Archelaus was a clever and farsighted ruler, but he should have known that those who live by the sword have a way of dying by it too. In 399, he was assassinated. The sources are confused and differ. According to one account, a boyfriend called Craterus killed him and seized power. Within four days he himself was murdered, the biter bit. Aristotle noted dryly: “At the bottom of the coolness between them was Craterus’s disgust with granting sexual favors.”

The king’s son, Orestes, succeeded his father, but, fatally for him, was another small boy. His guardian promptly put him to death and took his place. He lasted only a few years himself. Three more short-lived kings came and went, and finally in 393 a great-grandson of Alexander, lover of Greeks, took charge. This was Amyntas III—it is something of a surprise that any members of the dynasty were left standing after all the bloodletting—who stayed in place (barring a brief deposition) for two decades. He maintained the traditional Macedonian policy of routinely switching alliances, although he seems always to have had a soft spot for Athens.

On the domestic front, life was busy. Amyntas appears to have been a bigamist (not unusual among Macedonian royalty) and fathered at least seven children. One of his wives, Eurydice, has been presented as almost completely out of control. If we can believe the sources, she plotted the assassination of her husband, intending marriage to her son-in-law, Ptolemy. Her daughter, justifiably outraged, informed Amyntas of her intentions. He courageously forgave his wife and, against the odds, died in his bed in 370 at an advanced age.

Once again the royal family imploded, with Eurydice (it appears) at the sanguinary heart of events. Alexander II, a young man, ascended the throne, but was assassinated a couple of years later at the instigation of Ptolemy. The dowager queen’s lover then set himself up as regent for her second son, Perdiccas III, who was still in his teens. The young king was energetic and daring; in 365 he had Ptolemy put to death and seized the reins of power.

History does not record Eurydice’s fate, although she sought to retrieve her maternal reputation by encouraging her own education and that of her sons (not without some success, for Perdiccas developed a serious interest in philosophy). She dedicated an inscription to the Muses, in which she claimed that “by her diligence she succeeded in becoming literate.”

Perdiccas fell afoul not of palace conspiracies, but of a military disaster. In 359, he attempted to wrest northern Macedonia from the permanently pugnacious Illyrians, but was struck down in a great battle. All the gains of the previous century or so were lost and the kingdom’s neighbors gathered gleefully round to tear meat from the carcass.

The lost leader was survived by his son, Amyntas IV, yet another child heir who was obviously of no use in this emergency.

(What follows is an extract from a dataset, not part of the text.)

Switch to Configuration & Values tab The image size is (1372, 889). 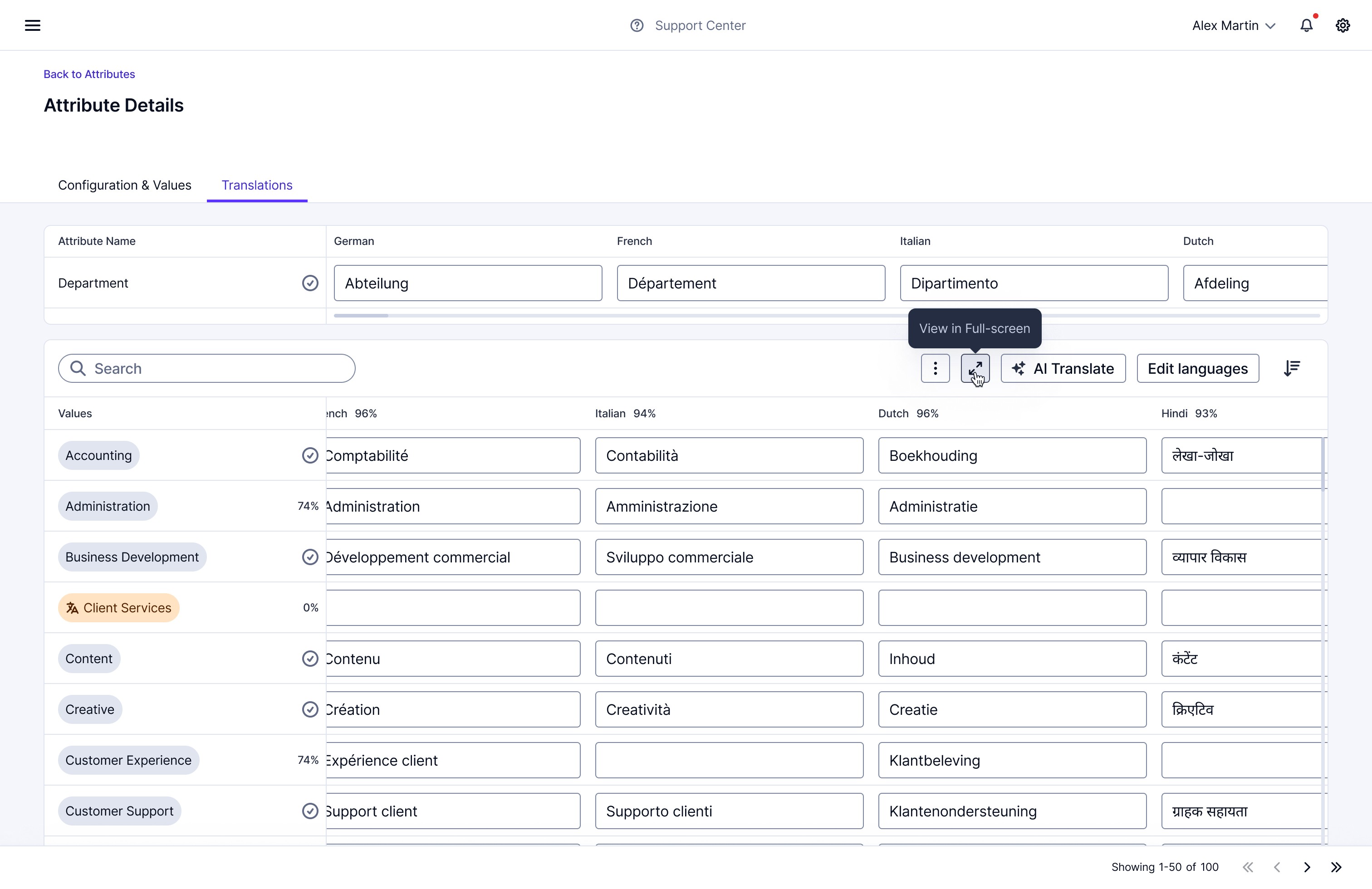pyautogui.click(x=124, y=185)
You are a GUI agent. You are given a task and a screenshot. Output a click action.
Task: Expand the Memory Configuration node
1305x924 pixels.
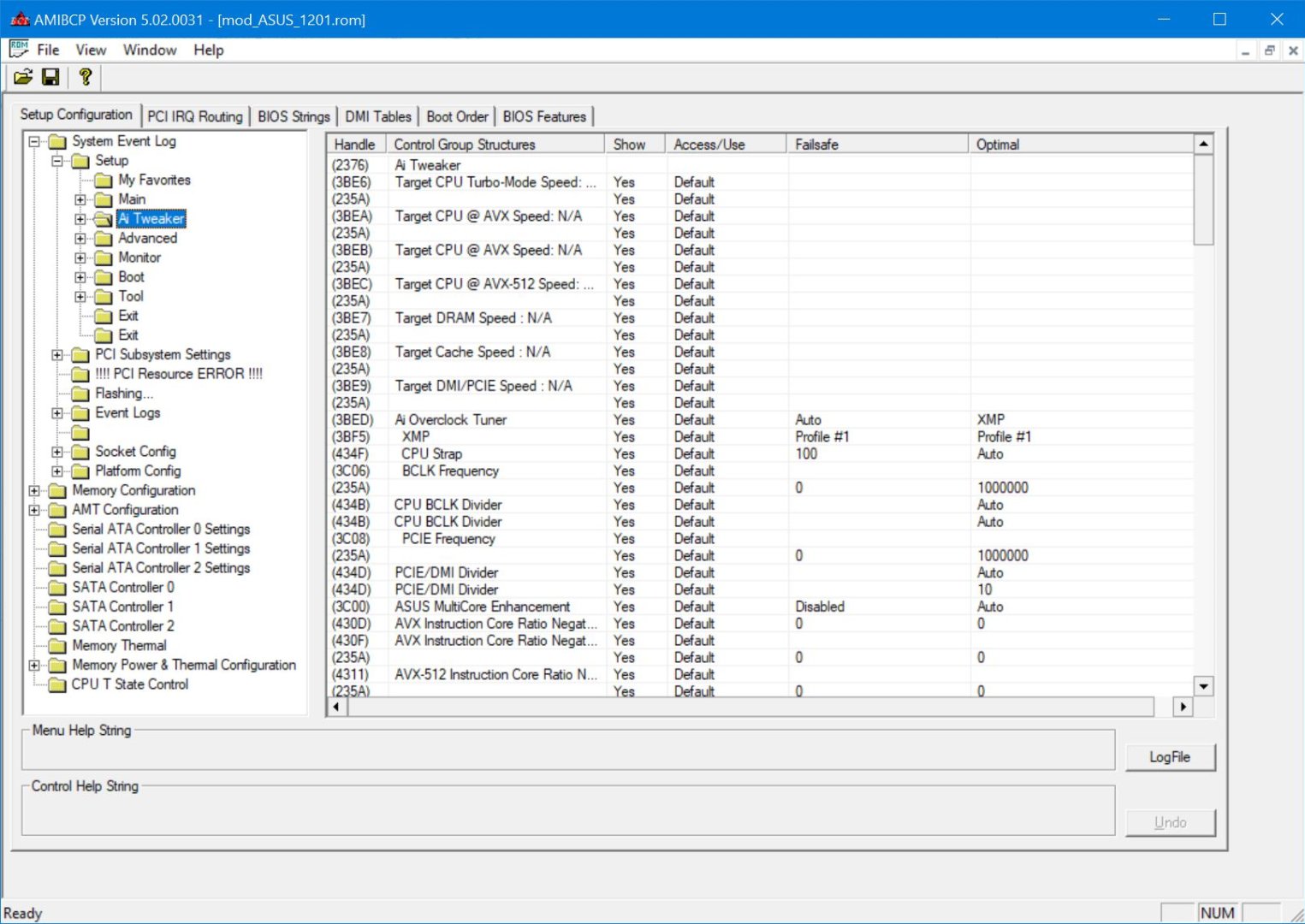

Luckily, there was one final adult brother left alive. Old enough to show promise if too young to guarantee achievement, he was called Philip.

PHILIP WAS LUCKY TO have avoided the machinations of his mother. This was because he had spent the last few years as a hostage among the Illyrians and then in Thebes, the capital of Boeotia and, for the time being, the leading state in Greece. Absence from Pella had kept him in good health and he learned a great deal from his hosts.

He was a young and attractive teenager and his Theban host, a distinguished but amorous commander called Pammenes, is reported to have seduced him. This was a routine adolescent experience at the Macedonian court and there is no evidence that the prince demurred. The episode is better understood as a rite of passage than as sexual abuse.

More importantly, Philip was introduced to a military genius, Epaminondas, whose mastery of tactics, discipline, and training had enabled Thebes to destroy forever the power of Sparta, the dominant military state of the age. He also encountered the three-hundred-strong Sacred Band, a crack regiment of male lovers. Its members were devoted couples, recruited on the principle that neither would want to disgrace himself in the presence of the other. This elite corps probably had its origin in the heroic age of solo champions and their chariot drivers.